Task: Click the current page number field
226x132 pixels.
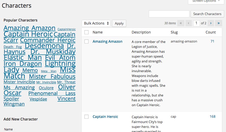Action: [196, 23]
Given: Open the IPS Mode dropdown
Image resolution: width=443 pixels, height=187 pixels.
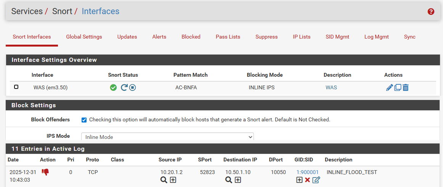Looking at the screenshot, I should tap(167, 137).
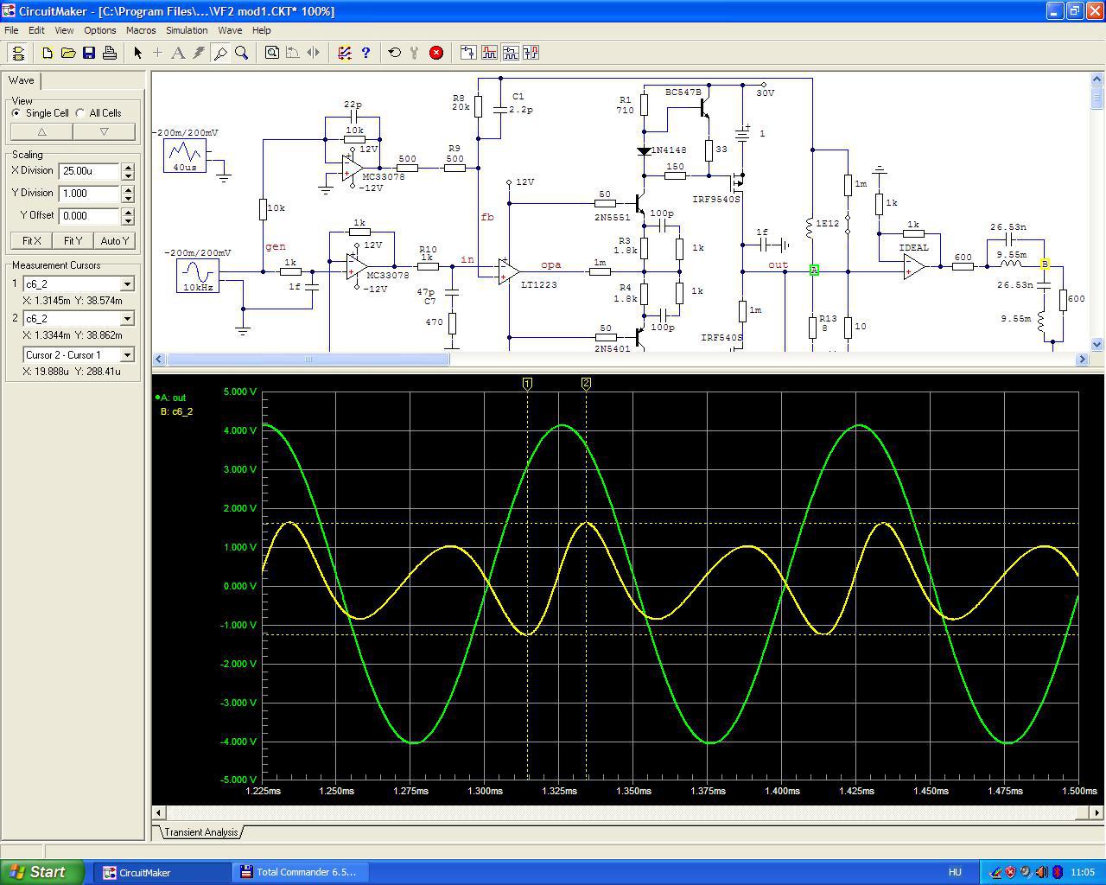
Task: Click the Auto Y button
Action: pos(114,241)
******************************
| PROBLEM DESCRIPTION |
How many lines of the material above contain the word "pixels"? Reply with the number alone.

| ANSWER TO THE EXERCISE |
2